- TASK OBJECTIVE -
Every line below should be set down exactly as it appears.

- Saved entries -
= = =

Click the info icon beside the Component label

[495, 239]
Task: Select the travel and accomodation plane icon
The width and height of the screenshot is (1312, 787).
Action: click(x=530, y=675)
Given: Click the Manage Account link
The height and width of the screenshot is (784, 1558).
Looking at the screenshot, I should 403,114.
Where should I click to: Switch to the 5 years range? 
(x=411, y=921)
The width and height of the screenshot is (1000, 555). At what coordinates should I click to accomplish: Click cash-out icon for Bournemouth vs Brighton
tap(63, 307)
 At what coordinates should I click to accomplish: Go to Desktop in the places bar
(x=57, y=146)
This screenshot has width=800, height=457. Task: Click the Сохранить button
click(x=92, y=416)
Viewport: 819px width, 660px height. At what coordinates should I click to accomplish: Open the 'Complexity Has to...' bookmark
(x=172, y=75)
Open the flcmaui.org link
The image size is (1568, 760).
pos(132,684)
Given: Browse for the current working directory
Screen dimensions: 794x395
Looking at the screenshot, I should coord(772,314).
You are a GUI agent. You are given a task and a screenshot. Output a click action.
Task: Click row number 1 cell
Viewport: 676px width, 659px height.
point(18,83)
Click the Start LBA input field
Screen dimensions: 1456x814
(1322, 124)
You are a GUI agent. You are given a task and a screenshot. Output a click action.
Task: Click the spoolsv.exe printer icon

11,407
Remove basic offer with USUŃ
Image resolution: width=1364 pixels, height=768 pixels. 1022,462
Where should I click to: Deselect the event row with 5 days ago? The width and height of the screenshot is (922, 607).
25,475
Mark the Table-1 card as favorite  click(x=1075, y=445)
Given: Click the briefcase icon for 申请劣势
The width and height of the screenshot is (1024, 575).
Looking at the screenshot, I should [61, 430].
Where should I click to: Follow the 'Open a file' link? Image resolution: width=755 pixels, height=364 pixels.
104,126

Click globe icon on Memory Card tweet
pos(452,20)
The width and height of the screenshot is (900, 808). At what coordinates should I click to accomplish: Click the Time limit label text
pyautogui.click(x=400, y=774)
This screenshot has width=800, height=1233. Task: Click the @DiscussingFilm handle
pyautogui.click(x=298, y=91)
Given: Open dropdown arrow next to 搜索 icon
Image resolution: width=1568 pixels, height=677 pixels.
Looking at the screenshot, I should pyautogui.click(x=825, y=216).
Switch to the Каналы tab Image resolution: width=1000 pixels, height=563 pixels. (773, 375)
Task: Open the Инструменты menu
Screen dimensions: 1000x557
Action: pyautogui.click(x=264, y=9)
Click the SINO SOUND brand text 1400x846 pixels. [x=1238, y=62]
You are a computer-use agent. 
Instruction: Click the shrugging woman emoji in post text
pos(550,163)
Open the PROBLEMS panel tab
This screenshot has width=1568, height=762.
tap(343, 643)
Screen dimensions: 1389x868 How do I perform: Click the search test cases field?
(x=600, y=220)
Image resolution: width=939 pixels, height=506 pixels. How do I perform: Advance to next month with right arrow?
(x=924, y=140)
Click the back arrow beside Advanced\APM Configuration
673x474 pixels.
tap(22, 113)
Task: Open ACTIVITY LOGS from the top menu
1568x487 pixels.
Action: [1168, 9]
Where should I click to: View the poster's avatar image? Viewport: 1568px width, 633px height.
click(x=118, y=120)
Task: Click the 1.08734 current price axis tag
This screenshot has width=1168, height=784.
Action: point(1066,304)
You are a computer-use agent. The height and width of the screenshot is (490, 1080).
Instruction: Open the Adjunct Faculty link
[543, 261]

= = =

- SOLUTION FOR THIS EXERCISE -
Click the info icon beside the Component label

[495, 239]
Task: Select the travel and accomodation plane icon
The width and height of the screenshot is (1312, 787).
Action: click(x=530, y=675)
Given: Click the Manage Account link
The height and width of the screenshot is (784, 1558).
Looking at the screenshot, I should 403,114.
Where should I click to: Switch to the 5 years range? 
(x=411, y=921)
The width and height of the screenshot is (1000, 555). At what coordinates should I click to accomplish: Click cash-out icon for Bournemouth vs Brighton
tap(63, 307)
 At what coordinates should I click to accomplish: Go to Desktop in the places bar
(x=57, y=146)
This screenshot has width=800, height=457. Task: Click the Сохранить button
click(x=92, y=416)
Viewport: 819px width, 660px height. At what coordinates should I click to accomplish: Open the 'Complexity Has to...' bookmark
(x=172, y=75)
Open the flcmaui.org link
The image size is (1568, 760).
pos(132,684)
Given: Browse for the current working directory
Screen dimensions: 794x395
Looking at the screenshot, I should coord(772,314).
You are a GUI agent. You are given a task and a screenshot. Output a click action.
Task: Click row number 1 cell
Viewport: 676px width, 659px height.
point(18,83)
Click the Start LBA input field
Screen dimensions: 1456x814
(1322, 124)
You are a GUI agent. You are given a task and a screenshot. Output a click action.
Task: Click the spoolsv.exe printer icon

11,407
Remove basic offer with USUŃ
Image resolution: width=1364 pixels, height=768 pixels. 1022,462
Where should I click to: Deselect the event row with 5 days ago? The width and height of the screenshot is (922, 607).
25,475
Mark the Table-1 card as favorite  click(x=1075, y=445)
Given: Click the briefcase icon for 申请劣势
The width and height of the screenshot is (1024, 575).
Looking at the screenshot, I should [61, 430].
Where should I click to: Follow the 'Open a file' link? Image resolution: width=755 pixels, height=364 pixels.
104,126

Click globe icon on Memory Card tweet
pos(452,20)
The width and height of the screenshot is (900, 808). At what coordinates should I click to accomplish: Click the Time limit label text
pyautogui.click(x=400, y=774)
This screenshot has width=800, height=1233. Task: Click the @DiscussingFilm handle
pyautogui.click(x=298, y=91)
Given: Open dropdown arrow next to 搜索 icon
Image resolution: width=1568 pixels, height=677 pixels.
Looking at the screenshot, I should pyautogui.click(x=825, y=216).
Switch to the Каналы tab Image resolution: width=1000 pixels, height=563 pixels. (773, 375)
Task: Open the Инструменты menu
Screen dimensions: 1000x557
Action: pyautogui.click(x=264, y=9)
Click the SINO SOUND brand text 1400x846 pixels. [x=1238, y=62]
You are a computer-use agent. 
Instruction: Click the shrugging woman emoji in post text
pos(550,163)
Open the PROBLEMS panel tab
This screenshot has width=1568, height=762.
tap(343, 643)
Screen dimensions: 1389x868 How do I perform: Click the search test cases field?
(x=600, y=220)
Image resolution: width=939 pixels, height=506 pixels. How do I perform: Advance to next month with right arrow?
(x=924, y=140)
Click the back arrow beside Advanced\APM Configuration
673x474 pixels.
tap(22, 113)
Task: Open ACTIVITY LOGS from the top menu
1568x487 pixels.
Action: [1168, 9]
Where should I click to: View the poster's avatar image? Viewport: 1568px width, 633px height.
click(x=118, y=120)
Task: Click the 1.08734 current price axis tag
This screenshot has width=1168, height=784.
Action: point(1066,304)
You are a computer-use agent. The height and width of the screenshot is (490, 1080).
Instruction: Open the Adjunct Faculty link
[543, 261]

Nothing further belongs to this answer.